(Source records)
+-------+
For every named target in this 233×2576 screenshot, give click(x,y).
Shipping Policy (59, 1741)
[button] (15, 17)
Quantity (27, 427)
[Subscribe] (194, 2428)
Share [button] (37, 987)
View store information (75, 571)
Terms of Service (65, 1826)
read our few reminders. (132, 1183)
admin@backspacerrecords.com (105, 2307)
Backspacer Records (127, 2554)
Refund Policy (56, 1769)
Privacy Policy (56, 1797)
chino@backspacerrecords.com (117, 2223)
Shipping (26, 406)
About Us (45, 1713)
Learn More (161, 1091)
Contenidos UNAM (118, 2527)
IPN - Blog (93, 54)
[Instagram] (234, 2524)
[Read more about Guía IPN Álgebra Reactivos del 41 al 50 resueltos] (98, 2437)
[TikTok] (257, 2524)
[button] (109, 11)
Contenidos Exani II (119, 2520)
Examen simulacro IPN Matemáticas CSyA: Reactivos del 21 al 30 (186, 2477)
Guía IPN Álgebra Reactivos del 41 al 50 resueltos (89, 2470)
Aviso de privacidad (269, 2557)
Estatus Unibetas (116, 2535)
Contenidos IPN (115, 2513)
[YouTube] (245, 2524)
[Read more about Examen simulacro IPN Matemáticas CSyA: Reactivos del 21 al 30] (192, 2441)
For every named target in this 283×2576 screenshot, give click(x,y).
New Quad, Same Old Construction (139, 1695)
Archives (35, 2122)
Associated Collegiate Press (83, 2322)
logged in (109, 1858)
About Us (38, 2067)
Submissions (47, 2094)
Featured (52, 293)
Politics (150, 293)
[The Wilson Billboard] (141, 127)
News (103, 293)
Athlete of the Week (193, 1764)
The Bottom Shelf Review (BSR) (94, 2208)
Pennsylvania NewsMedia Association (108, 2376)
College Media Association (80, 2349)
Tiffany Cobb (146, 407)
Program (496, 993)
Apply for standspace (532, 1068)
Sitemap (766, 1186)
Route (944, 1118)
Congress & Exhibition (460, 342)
+-------+
▶ **YOUR OBJECTIVE**: What you give back should be exactly the lines of the data above from the line with "Aviso de privacidad (269, 2557)" through the line with "Athlete of the Week (193, 1764)", both of those included, and nothing more.

▶ **COMPLETED EXERCISE**:
Aviso de privacidad (269, 2557)
Estatus Unibetas (116, 2535)
Contenidos IPN (115, 2513)
[YouTube] (245, 2524)
[Read more about Examen simulacro IPN Matemáticas CSyA: Reactivos del 21 al 30] (192, 2441)
For every named target in this 283×2576 screenshot, give click(x,y).
New Quad, Same Old Construction (139, 1695)
Archives (35, 2122)
Associated Collegiate Press (83, 2322)
logged in (109, 1858)
About Us (38, 2067)
Submissions (47, 2094)
Featured (52, 293)
Politics (150, 293)
[The Wilson Billboard] (141, 127)
News (103, 293)
Athlete of the Week (193, 1764)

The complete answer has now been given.